Report every line below that carries the word "Given".

---+---

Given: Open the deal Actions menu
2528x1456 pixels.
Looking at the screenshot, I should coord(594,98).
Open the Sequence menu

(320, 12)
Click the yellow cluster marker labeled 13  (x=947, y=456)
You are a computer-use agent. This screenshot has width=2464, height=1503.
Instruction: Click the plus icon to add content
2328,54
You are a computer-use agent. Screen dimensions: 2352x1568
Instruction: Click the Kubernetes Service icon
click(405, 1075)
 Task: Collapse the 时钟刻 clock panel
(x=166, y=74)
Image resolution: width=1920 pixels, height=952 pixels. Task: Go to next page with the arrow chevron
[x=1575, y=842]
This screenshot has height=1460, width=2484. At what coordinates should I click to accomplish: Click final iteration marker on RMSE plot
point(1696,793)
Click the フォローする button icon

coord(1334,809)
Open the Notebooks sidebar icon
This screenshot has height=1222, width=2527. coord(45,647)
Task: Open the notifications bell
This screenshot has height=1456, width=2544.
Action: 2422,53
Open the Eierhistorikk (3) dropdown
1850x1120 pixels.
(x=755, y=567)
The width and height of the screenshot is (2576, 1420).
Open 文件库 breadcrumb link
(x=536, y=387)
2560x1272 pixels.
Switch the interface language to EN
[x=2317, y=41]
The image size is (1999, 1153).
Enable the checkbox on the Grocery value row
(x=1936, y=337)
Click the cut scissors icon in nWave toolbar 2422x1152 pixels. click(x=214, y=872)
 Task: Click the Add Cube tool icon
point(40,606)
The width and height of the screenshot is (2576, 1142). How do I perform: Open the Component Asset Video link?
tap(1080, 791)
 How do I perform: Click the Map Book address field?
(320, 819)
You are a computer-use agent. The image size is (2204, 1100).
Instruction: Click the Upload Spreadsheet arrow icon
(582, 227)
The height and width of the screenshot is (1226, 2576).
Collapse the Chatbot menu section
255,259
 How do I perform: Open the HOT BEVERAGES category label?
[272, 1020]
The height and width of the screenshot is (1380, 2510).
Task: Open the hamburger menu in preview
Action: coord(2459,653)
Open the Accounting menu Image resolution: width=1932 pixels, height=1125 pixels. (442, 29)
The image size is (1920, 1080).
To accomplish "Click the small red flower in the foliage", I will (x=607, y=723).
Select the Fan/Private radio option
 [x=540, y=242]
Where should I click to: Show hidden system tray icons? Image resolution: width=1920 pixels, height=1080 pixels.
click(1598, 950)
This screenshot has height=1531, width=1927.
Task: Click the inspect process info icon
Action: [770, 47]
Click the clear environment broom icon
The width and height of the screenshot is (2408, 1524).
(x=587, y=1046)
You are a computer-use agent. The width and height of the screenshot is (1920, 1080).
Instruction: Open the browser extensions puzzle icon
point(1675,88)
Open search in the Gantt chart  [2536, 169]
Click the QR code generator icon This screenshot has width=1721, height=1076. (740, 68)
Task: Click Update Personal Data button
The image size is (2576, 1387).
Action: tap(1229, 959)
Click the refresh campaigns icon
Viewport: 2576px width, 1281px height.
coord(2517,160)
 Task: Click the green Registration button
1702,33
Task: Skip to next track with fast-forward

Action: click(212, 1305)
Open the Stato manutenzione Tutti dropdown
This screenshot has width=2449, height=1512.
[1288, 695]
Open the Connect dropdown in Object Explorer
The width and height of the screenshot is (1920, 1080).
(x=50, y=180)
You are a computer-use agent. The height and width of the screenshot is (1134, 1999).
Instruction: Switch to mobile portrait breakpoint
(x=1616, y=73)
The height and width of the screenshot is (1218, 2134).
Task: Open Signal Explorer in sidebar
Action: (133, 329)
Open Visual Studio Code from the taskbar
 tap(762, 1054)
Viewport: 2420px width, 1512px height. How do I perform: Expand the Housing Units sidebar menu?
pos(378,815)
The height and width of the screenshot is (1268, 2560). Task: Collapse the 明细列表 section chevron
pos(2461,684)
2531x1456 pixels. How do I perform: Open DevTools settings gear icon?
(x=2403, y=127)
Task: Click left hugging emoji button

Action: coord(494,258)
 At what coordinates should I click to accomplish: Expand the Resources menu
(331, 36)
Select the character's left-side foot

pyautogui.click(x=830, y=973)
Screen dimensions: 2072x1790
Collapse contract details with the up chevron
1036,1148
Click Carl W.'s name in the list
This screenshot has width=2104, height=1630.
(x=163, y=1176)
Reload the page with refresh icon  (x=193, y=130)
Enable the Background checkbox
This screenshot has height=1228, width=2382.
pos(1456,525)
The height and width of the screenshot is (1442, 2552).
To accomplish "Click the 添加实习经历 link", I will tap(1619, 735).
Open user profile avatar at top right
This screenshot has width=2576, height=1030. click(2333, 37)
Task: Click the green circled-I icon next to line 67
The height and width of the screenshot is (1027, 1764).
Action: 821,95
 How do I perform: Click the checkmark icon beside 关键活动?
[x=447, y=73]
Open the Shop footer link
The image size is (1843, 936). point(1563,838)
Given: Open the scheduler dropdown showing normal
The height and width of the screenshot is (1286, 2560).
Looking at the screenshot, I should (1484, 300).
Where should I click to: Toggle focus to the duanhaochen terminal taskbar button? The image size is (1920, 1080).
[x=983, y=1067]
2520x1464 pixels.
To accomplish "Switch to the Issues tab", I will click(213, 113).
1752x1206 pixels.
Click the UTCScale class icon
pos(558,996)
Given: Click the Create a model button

---+---

▶ Written answer
Given: Open the deal Actions menu
Given: Open the scheduler dropdown showing normal
Given: Click the Create a model button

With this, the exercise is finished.